School of Exercise and Health, Shanghai University of Sport, Shanghai, China.
Department of Physiotherapy, Monash University, VIC, Australia.
Complement Ther Med. 2023 Oct;77:102983. doi: 10.1016/j.ctim.2023.102983. Epub 2023 Sep 2.
Acupuncture or similar needling therapy has long been used to improve well-being, but its effectiveness in management of chronic ankle instability (CAI) is unclear. To investigate the efficacy of acupuncture or similar needling therapy on pain, proprioception, balance, and self-reported function in individuals with CAI.
Nine databases (PubMed, Embase, Cochrane Library, Web of Science, EBSCO, PEDro, CNKI, WanFang, and CQVIP) were systematically searched from inception to April 2023. This study included randomized controlled trials involving acupuncture or similar needling therapy as an intervention for individuals with CAI. Data were extracted independently by two assessors using a standardized form. Literature quality and risk bias were assessed by using the PEDro scale.
Twelve trials (n = 571) were found, of which the final meta-analysis was conducted with eight. Different studies employ varying treatments, including specific needle types, techniques, and therapeutic frameworks. Compared to control without acupuncture or similar needling therapy, acupuncture or similar needling intervention resulted in improved pain (WMD 1.33, 95 % CI 0.14-2.52, I²=90 %, p = 0.03), proprioception (active joint position sense, WMD 1.71, 95 % CI 0.95-2.48, I²=0 %, p < 0.0001), balance (SMD 0.54, 95 % CI 0.03-1.04, I²=46 %, p = 0.04), and self-reported function (Cumberland Ankle Instability Tool (WMD 2.92, 95 % CI 0.94-4.90, I²=78 %, p = 0.004); American Orthopedic Foot and Ankle Society (WMD 9.36, 95 % CI 6.57-12.15, I²=0 %, p < 0.001); Foot and Ankle Ability Measure: activities of daily living (WMD 5.09, 95 % CI 1.74-8.44, I²=0 %, p = 0.003)) for individuals with CAI.

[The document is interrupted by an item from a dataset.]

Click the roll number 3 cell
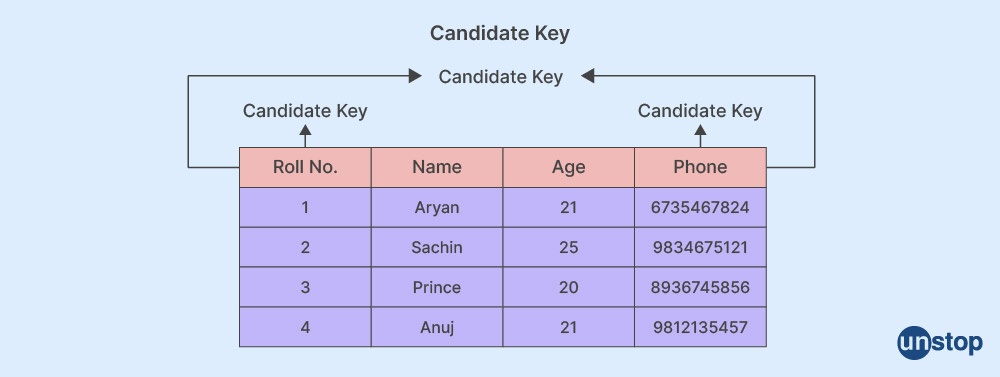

The available evidence suggests that acupuncture or similar needling therapy may improve pain, proprioception, balance, and self-reported function in individuals with CAI, but more trials are needed to verify these findings. Furthermore, various needles and techniques using in different studies have resulted in methodologic limitations that should be addressed in the future.
针灸或类似的针刺疗法长期以来一直被用于改善健康状况,但它在慢性踝关节不稳定(CAI)管理中的疗效尚不清楚。本研究旨在探讨针灸或类似针刺疗法对 CAI 患者疼痛、本体感觉、平衡和自我报告功能的疗效。
系统检索了从建库至 2023 年 4 月的 9 个数据库(PubMed、Embase、Cochrane 图书馆、Web of Science、EBSCO、PEDro、中国知网、万方、维普)。本研究纳入了针灸或类似针刺疗法作为 CAI 患者干预措施的随机对照试验。由两名评估员使用标准化表格独立提取数据。使用 PEDro 量表评估文献质量和风险偏倚。
共发现 12 项试验(n=571),最终对 8 项进行了荟萃分析。不同的研究采用了不同的治疗方法,包括特定的针类型、技术和治疗框架。与无针灸或类似针刺疗法的对照组相比,针灸或类似针刺干预可改善疼痛(WMD 1.33,95%CI 0.14-2.52,I²=90%,p=0.03)、本体感觉(主动关节位置感,WMD 1.71,95%CI 0.95-2.48,I²=0%,p<0.0001)、平衡(SMD 0.54,95%CI 0.03-1.04,I²=46%,p=0.04)和自我报告功能(坎伯兰踝关节不稳工具(WMD 2.92,95%CI 0.94-4.90,I²=78%,p=0.004);美国矫形足踝协会(WMD 9.36,95%CI 6.57-12.15,I²=0%,p<0.001);足踝能力测量:日常生活活动(WMD 5.09,95%CI 1.74-8.44,I²=0%,p=0.003))。
现有证据表明,针灸或类似针刺疗法可能改善 CAI 患者的疼痛、本体感觉、平衡和自我报告功能,但需要更多的试验来验证这些发现。此外,不同研究中使用的各种针和技术导致了方法学上的限制,这些限制在未来需要得到解决。